How Seabourne Pictures Released ‘After’: A Guide For Truly Indie Filmmakers

Walking into the humble production office of Franklin, Tennessee-based Seabourne Pictures quickly establishes that this is a place where serious movie fans do what they love most. Blade Runner andJurassic Park posters adorn the hallway, and desks are crowded with movie memorabilia. It could pass for a 12-year-old’s bedroom, if not for the editing bay and the standees for the company’s own film, After. It’s clear writer/director Ryan Smith and producer Brandon Gregory love what they do.

Seabourne was founded back in 2004, and Smith then began developing After based on his own script about two bus crash survivors who wake up to find they are the only people left in their familiar town of Pearl. The strangers must pair up to discover the meaning of the strange circumstances surrounding them.

Like most independent features, the road from production to the all-important festival screenings became one of endurance.

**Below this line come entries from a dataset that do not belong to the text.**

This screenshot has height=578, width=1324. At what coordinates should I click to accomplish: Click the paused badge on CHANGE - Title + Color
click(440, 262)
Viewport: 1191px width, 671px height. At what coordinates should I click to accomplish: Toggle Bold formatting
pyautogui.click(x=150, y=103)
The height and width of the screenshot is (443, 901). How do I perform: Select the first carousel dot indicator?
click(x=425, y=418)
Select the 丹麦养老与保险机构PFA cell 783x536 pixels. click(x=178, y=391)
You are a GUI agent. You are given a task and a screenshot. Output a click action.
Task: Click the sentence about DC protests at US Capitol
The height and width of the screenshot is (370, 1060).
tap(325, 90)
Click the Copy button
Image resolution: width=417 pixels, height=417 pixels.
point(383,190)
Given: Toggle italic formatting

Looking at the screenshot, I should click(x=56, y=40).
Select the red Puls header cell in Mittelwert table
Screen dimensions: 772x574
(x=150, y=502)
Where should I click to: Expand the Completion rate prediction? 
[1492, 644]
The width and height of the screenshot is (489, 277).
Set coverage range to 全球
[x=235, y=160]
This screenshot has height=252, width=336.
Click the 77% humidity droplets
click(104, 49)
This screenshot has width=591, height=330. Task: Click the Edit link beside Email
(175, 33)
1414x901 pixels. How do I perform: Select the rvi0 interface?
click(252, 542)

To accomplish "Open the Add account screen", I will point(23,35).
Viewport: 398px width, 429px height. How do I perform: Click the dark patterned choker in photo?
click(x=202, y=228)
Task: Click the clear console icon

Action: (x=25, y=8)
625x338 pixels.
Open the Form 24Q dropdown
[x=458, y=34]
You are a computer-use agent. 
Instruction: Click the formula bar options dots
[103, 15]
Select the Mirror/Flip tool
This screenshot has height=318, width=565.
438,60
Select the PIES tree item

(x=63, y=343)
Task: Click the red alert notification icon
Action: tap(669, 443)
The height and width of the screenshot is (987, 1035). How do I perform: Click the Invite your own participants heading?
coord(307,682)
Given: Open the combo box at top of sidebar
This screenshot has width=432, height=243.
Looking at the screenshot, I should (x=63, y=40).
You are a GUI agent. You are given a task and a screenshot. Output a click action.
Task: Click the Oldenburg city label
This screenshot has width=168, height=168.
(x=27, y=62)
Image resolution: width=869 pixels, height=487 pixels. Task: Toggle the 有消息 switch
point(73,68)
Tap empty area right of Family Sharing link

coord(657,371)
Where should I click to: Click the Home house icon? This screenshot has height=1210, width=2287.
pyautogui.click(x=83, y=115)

Now, almost two years since the cameras rolled, After received its red carpet premiere in Nashville on September 9, 2012.

When you sum up the story in a few paragraphs, it sounds like a cakewalk. But anyone who’s ever worked in the independent film scene knows there’s more to it than that. And that begs the question: how does an up-and-coming filmmaker from Tennessee get his first feature film into more than one or two local theaters without the backing of Hollywood?

As the son of famed musical artist and multiple Grammy-winner Michael W. Smith, Ryan knows how a slice of the entertainment industry works. He got his start producing music videos and, after co-founding Seabourne with dad Michael, eventually made contact with two of the key figures in the production of After: the aforementioned Tennessee-native Brandon Gregory and Sabyn Mayfield.

Sabyn Mayfield came with his own insights. As the son of successful casting director Laray Mayfield (The Curious Case of Benjamin Button, The Social Networkand David Fincher’s The Girl with the Dragon Tattoo), Sabyn himself has worked as an associate in the casting departments on Dragon Tattoo as well as 2011’sFootloose remake.

With After, Sabyn officially took the reins as casting director and co-producer, helping to bring on talent such as the up-and-coming Steven Strait (co-star of the Starz series Magic City) and Karolina Wydra (most recently seen as the wife of House in its final season) for the flick’s lead characters, plus Madison Lintz (The Walking Dead) and Sandra Lafferty (The Hunger Games) in key supporting roles.

Once filming was completed in Alabama and Tennessee, producer Brandon Gregory’s experience working with the booking department of Carmike Cinemas over the years became integral to the film’s release strategy. For starters, After was given marquee treatment at select (and major) venues by having its trailer run in theaters as far as back as December 2011. The film made its local debut as the spotlight screening of the Nashville Film Festival five months later, and from there the distribution strategy began taking shape.

Typically, an independent production is lucky to find any kind of theatrical distribution. Sure, exceptions exist (often on a much larger or high profile scale, such as Kevin Smith’s Red State), but the reality is that first-time filmmakers have to have something genuinely promising in order to secure even a small platform release. Who you know in this industry helps, but the product has to be worth the investment, particularly for exhibitors.

With confidence in their film and a growing list of financial backers, Smith and Gregory mounted a grassroots campaign in an effort to distribute After entirely independent of the Hollywood studio system — a huge undertaking.

The work has paid off so far, though: against the odds of most indie films — and especially against self-distributed ones — After will make its theatrical debut on Friday, September 14 in not only its hometown of Nashville, but in just under 50 screens across the southern United States. They’ve not only nabbed Carmike as their initial primary carrier, but other mega-chains such as Regal, Rave, and Cinemark will also be screening the film in theaters from Lufkin, Texas to Birmingham, Alabama, and Myrtle Beach, South Carolina to Panama City, Florida. That impressive range of audiences, including in their hometown of Nashville, will help After start building buzz.

In the day and age of $100 million budgets and widespread 2,000-3,000+ theater distributions by Hollywood studios, the success already achieved by Seabourne Pictures with After still cannot be understated. Smith and co. haven’t just self-produced an independent film whose visual appeal could easily pass for something coming out of some of those bigger budget movies (including credit to Nashville-based Magnetic Dreams for their visual effects work on the film), they’ve begun to establish themselves as part of the future of independent filmmaking… which is to say, expanding that notion to now include independent *distribution* and working directly with exhibitors themselves. If that doesn’t offer some encouragement for other writers and directors out there wondering how to get their movie in front of an audience, what will?